10 October 2017 (PIK) – While burning coal today causes Earth to overheat, about 300 million years ago the formation of that same coal brought our planet close to global glaciation. For the first time, scientists show the massive effect in a study published in the renowned Proceedings of the US Academy of Sciences. When trees in vast forests died during a time called the Carboniferous and the Permian, the carbon dioxide (CO2) they took up from the atmosphere while growing got buried; the plants’ debris over time formed most of the coal that today is used as fossil fuel. Consequently, the CO2 concentration in the atmosphere sank drastically and Earth cooled down to a degree it narrowly escaped what scientists call a ‘snowball state’.
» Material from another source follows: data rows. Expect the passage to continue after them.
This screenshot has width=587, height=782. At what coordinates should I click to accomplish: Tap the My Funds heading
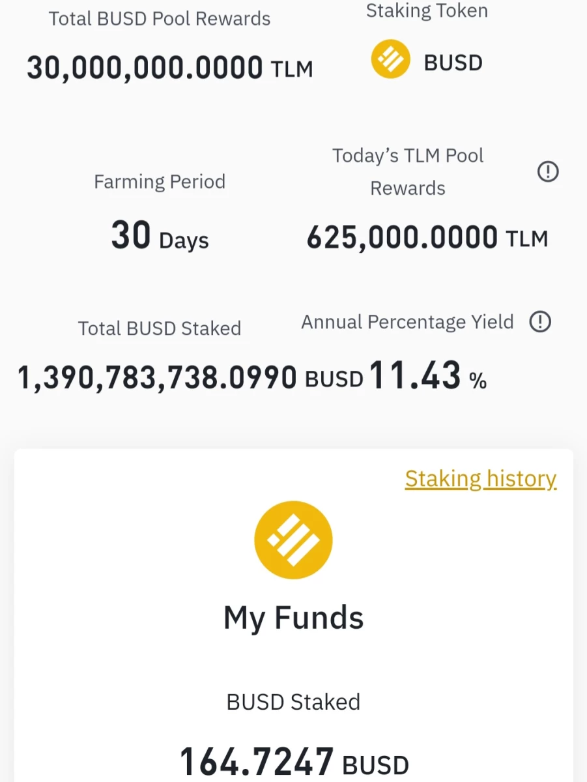(x=293, y=618)
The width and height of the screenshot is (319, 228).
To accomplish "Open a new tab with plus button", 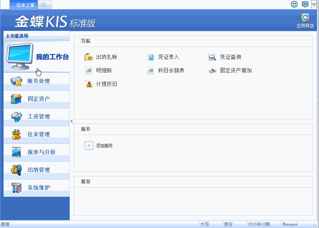I will tap(44, 5).
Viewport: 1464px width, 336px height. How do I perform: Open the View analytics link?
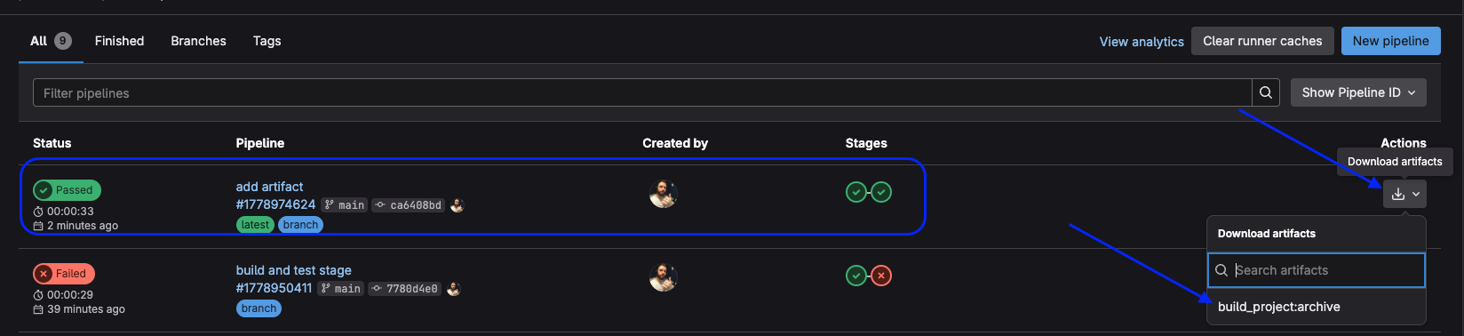tap(1142, 42)
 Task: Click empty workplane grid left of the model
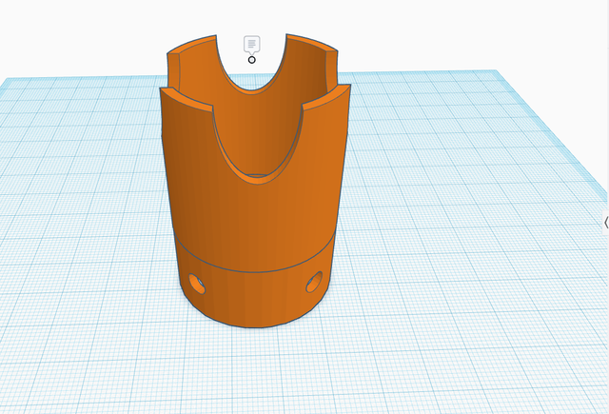pos(76,238)
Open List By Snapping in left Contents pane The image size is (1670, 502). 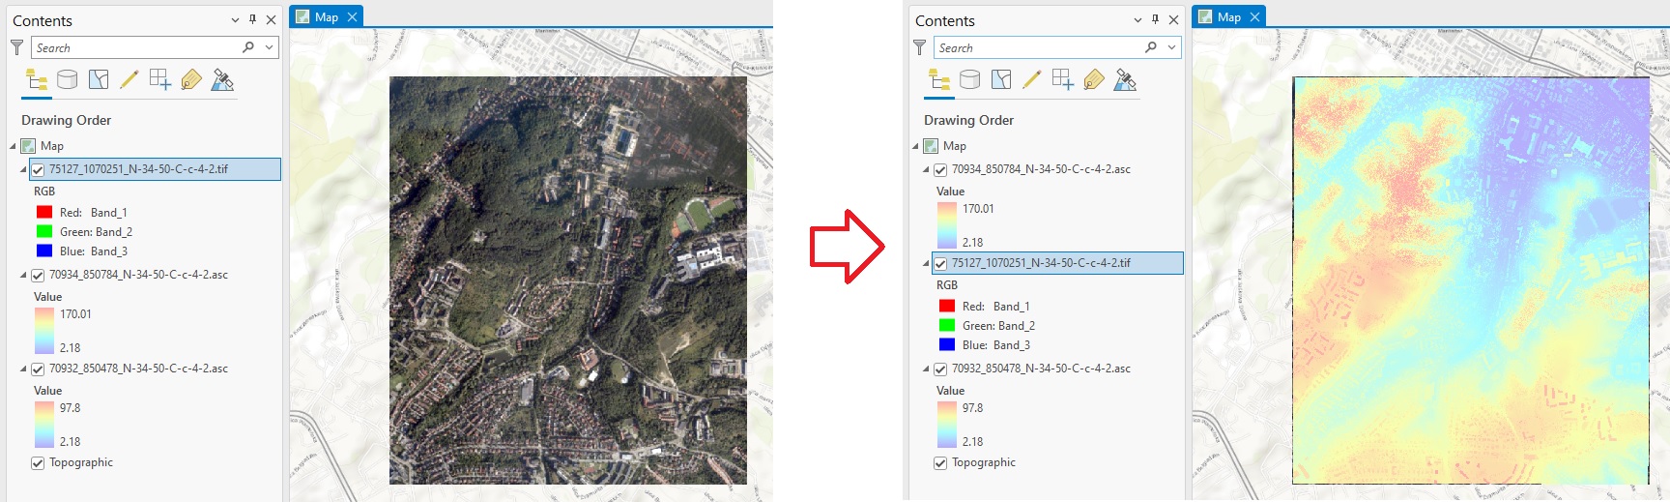160,79
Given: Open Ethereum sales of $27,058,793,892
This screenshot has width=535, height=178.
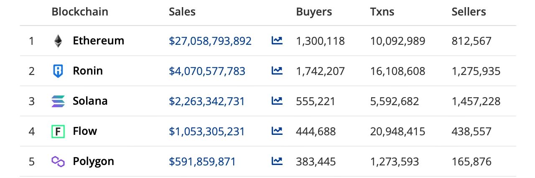Looking at the screenshot, I should pos(210,41).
“It is quite an irony that forming the coal that today is a major factor for dangerous global warming once almost lead to global glaciation,” says author Georg Feulner from the Potsdam Institute for Climate Impact Research. “However, this illustrates the enormous dimension of the coal issue. The amount of CO2 stored in Earth’s coal reserves was once big enough to push our climate out of balance. When released by burning the coal, the CO2 is again destabilizing the Earth system.”

The study examines the sensitivity of the climate in a specific period of Earth’s deep past by using a large ensemble of computer simulations. While some of the changes in temperature at that time can clearly be attributed to how our planet’s axis was tilted and the way it circled the sun, the study reveals the substantial influence of CO2 concentrations. Estimates based on ancient soils and fossil leaves show that they fluctuated widely and at some point sank to about 100 parts CO2 per million parts of all gases in the atmosphere, and possibly even lower. The model simulations now reveal that global glaciation occurs below 40 parts per million.

Burning that same coal dangerously raises greenhouse gas concentration in our atmosphere

Today, CO2 levels in the atmosphere have reached more than 400 parts per million. Carbon dioxide acts as a greenhouse gas: the Sun warms Earth’s surface, but most of the heat radiated by the surface escapes into space; CO2 and other greenhouse gases hinder part of this heat from escaping, hence warming the planet.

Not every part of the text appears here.